Hal Elrod’s 5 Minute Rule to Handle Frustration
While working on my last 9-5 corporate job, I used to have a long daily commute. To pass the time, I developed a habit of listening to podcasts, where I learned a whole lot both about personal development and entrepreneurship. One of the episodes that stick on my mind and I thought was so good that I still enjoy listening to was the one where Katie from Wellness Mama interview Hal Elrod (author of the famous The Miracle Morning), where he mentions one of the most valuable lessons he learned and that he applied to his life, called the 5 Minute Rule, to handle frustration.
Hal’s Incredible Story
But before explaining what that is, if you don’t know much about Hal Elrod’s story, it is worth starting there. He survived at least two life-threatening situations, one after a car accident where he was dead for 6 minutes, brought back but the doctors said he’d never walk again. On another one where he was diagnosed with a rare type of cancer and told he had a 30% chance of surviving it. On both occasions, his reaction was to decide he was not going to accept that predicament until proved wrong, and he was going to be healthy again.
Not only he did that but then went on to write the book that was translated into 37 languages, sold over 2.5 million copies all over the world, and changed people’s lives, teaching his Miracle Morning method. That is the very short version of his story, of course, considering many other not health-related challenges that Hal faced.
Each time, he decided to have an optimistic attitude (delusional even, as he describes himself), accompanied by a great sense of humor and contagious enthusiasm. He also very humbly points out he started out life as a very mediocre person with no ambition nor talents until a friend convinced him to work as a salesman and he started breaking the company’s sales records.
The 5 Minute Rule to Handle Frustration
When he started that first job which changed everything for him, he learned a very important lesson from his manager: life will always throw you curveballs, and things you had planned will sometimes not work out as you wanted them to. People you schedule appointments with will cancel, you won’t get the promotion you wanted, it will rain on the day of your wedding.
What his manager said he should do in these situations, which Hal applied to his whole life, was this: when something like this happens, put a timer of 5 minutes on your watch. During those five minutes, allow yourself to feel and express all of that frustration, anger, and upset. Curse, stomp your feet, go over it in your brain until the alarm goes off. When it does, your time to be upset is up. You then have to move on. He even added three magic words to mark the end of the process: “can’t change it“.
Easier with Practice
At first, Hal said it was really difficult to actually stop feeling upset when the 5 minutes were up. However, what he noticed was that, with time, he needed less and less time to get over things he could not change anyway. He looked at the watch and see still 4 minutes left, and think: “but I’m over it. why spend another 4 minutes mulling over it when I can move on and do something productive instead?”.
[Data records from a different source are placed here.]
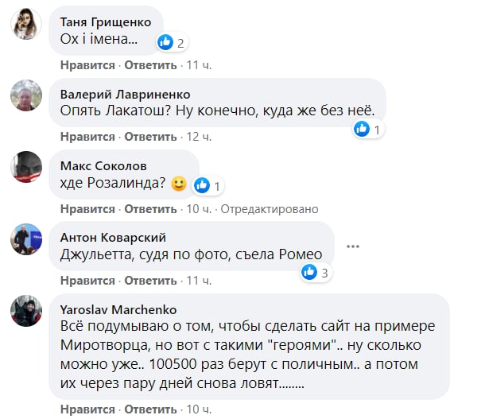The image size is (485, 419).
Task: Open Валерий Лавриненко's profile name link
Action: [x=125, y=93]
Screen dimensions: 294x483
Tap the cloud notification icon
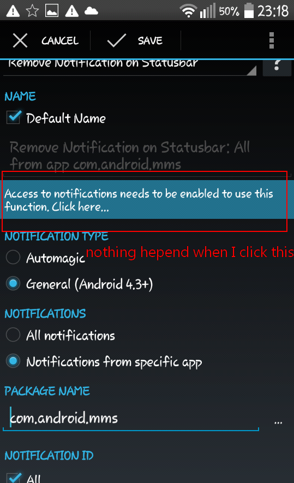point(91,11)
Then he said it became the 5 second rule because he recovered from his frustration about things much quicker and moved on. He not only used this technique when he was in dire situations (and there were many in his life) but even in traffic. One day he was sitting in traffic and was going to be late for a meeting, and instead of being angry at a situation he couldn’t change, he decided he’d use the time thinking of things to be grateful for instead.
Life Winning Rule
Think about that: he discovered how to turn upsetting situations, no matter how big or small, into positive ones. What he is saying is that this is within our power. Each one of us can look at each situation that happens in our lives and decide how we will react to them. Yes, we can be angry or upset or sad, and many situations will cause us to have those feelings. Feelings are valid and we should not suppress them. This is about seeing the situation for what it is, and when there is nothing we can do to change it, decide how we will allow that to affect our lives, our days, and our relationships.
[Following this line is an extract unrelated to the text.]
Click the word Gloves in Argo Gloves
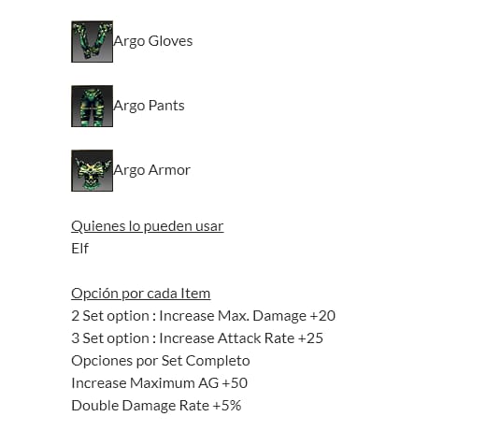The image size is (486, 431). [170, 41]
If you ask me, that was a powerful lesson. Of course, to apply this lesson takes a little mindfulness practice. I notice now that sometimes I am feeling anxious or annoyed and need to stop and identify the situation that caused them since they at times are so deep in my subconscious that I’m not even aware. When I make the connection, I use the 5 minute rule. At other times, the situation is more obvious, but we need to use mindfulness to remember to use the 5 minute rule if not yet used to it.
As Hal mentioned, after a while it became second nature to him – but at the beginning, I am sure he had to make an effort to remember to set that alarm: he had not yet formed a habit. Once you decide to make a change for the better in your life, the adoption of a new constructive habit is a great tactic to develop.
Conclusion
The guy is obviously brilliant and a natural at personal development, and took all the opportunities and challenges life threw at him and made the best of them. As for his most popular book, “The Miracle Morning”, they even released a movie about it. I may be watching that soon.
I didn’t even go into the teachings in the book pertaining to the morning routine! But I thought the 5 minute rule to handle frustration to be an important lesson to start with, as it ties to both our ability to respond wisely to situations (instead of reacting impulsively), and to our ability to develop great attitudes and habits, which are both essential parts on our blissful roads to self-development!
Do you think you will start applying the 5 minute rule too?